→ **Document text**:

-=-=-

Security flaws in Philips smart light bulbs are leaving users open to blackouts and password-stealing cyber attacks, according to independent researcher Nitesh Dhanjani’s public white paper Hacking Lightbulbs: Security Evaluation of the Philips Hue Personal Wireless Light System.

Dhanjani highlighted several vulnerabilities in the bulbs’ architecture as being potentially exploitable, and he says the most serious vulnerability could be used by hackers to permanently turn off the lights, according to an article from V3.

"The Hue bridge uses a whitelist of associated tokens to authenticate requests. Any user on the same network segment as the bridge can issue HTTP commands to it to change the state of the light bulb. In order to succeed, the user must also know one of the whitelisted tokens. It was found that in case of controlling the bulbs via the Hue website and the iOS app, the secret whitelist token was not random but the MD53 hash of the MAC address4 of the desktop or laptop or the iPhone or iPad," the paper reads. "This leaves open a vulnerability whereby malware on the internal network can capture the MAC address active on the wire (using the ARP5 cache of the infected machine). Once the malware has computed the MD5 of the captured MAC addresses, it can cycle through each hash and issue ‘all lights off' instructions. Once a request is successful, the malware can infinitely issue the command using the known working whitelist token to cause a perpetual blackout."

Philips told V3 that the company is aware of the paper, clarifying that the attacks works only on local networks, meaning its impact should be negligible. Dhanjani responded that hackers could easily tweak the malware for more nefarious purposes, the article says. He highlighted the creation of a blackout-causing botnet as a particularly troubling scenario, as it could grant criminals the ability to turn out the lights on whole businesses.

-=-=-

→ **Raw data**:
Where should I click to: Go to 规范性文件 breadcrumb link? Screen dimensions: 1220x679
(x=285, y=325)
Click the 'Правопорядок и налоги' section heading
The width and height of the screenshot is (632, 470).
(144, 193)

-=-=-

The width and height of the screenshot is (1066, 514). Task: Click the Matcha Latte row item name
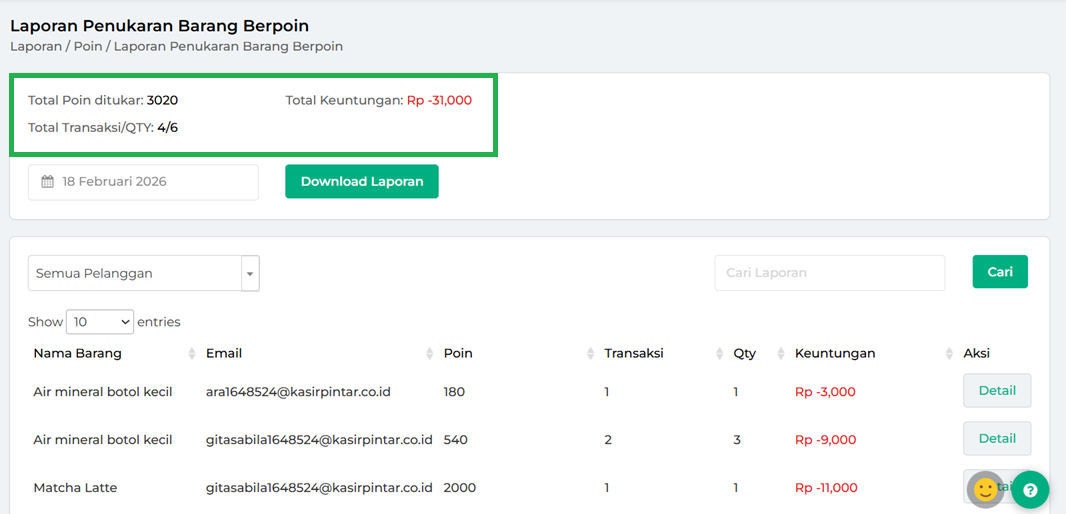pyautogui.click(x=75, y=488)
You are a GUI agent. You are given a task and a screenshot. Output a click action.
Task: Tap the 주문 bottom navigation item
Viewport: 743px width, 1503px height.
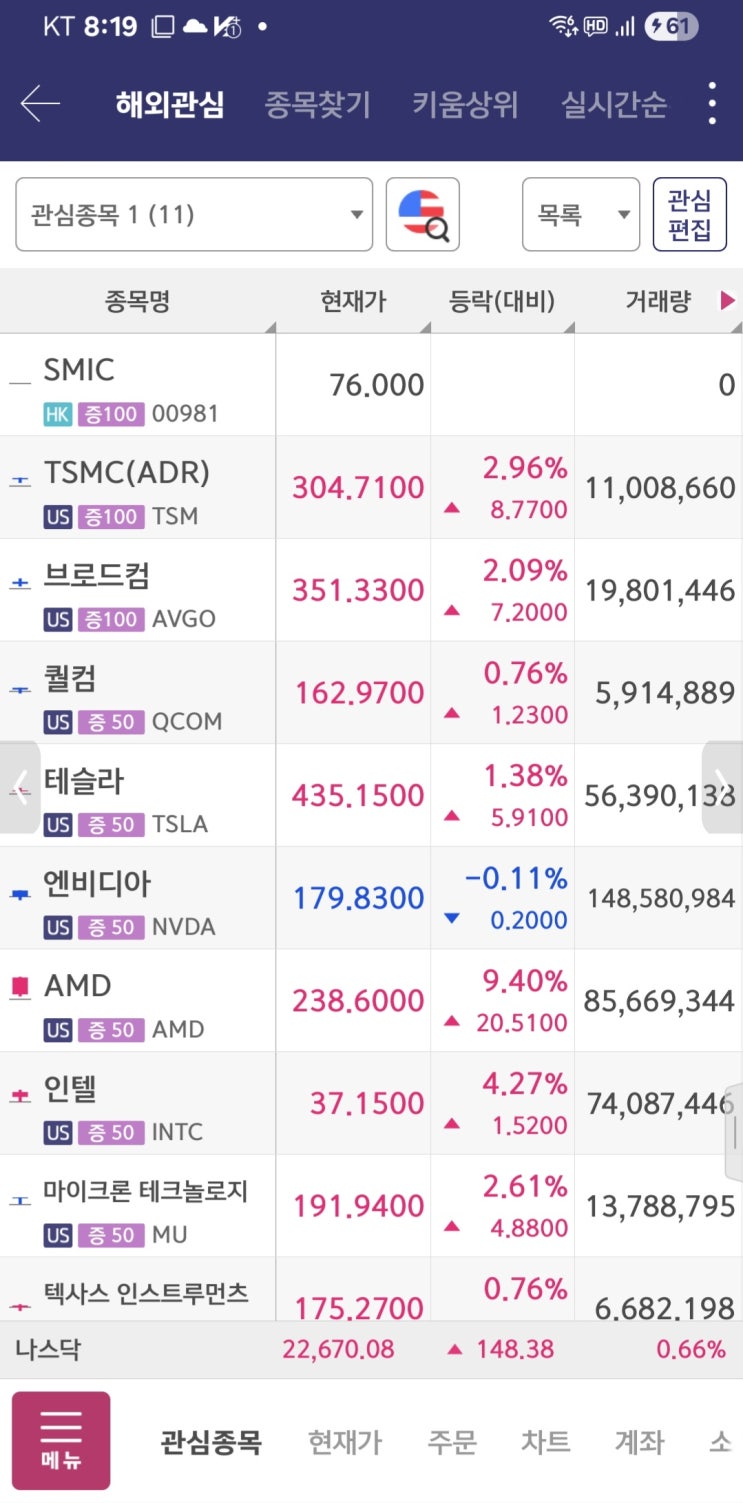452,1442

-=-=-

→ **Task requirements**:
In the document text on Philips Hue light bulb security, list every device whose MAC address the paper says was hashed to create the whitelist token. The material has nothing to do with the work here.

→ **Exercise result**:
desktop, laptop, iPhone, iPad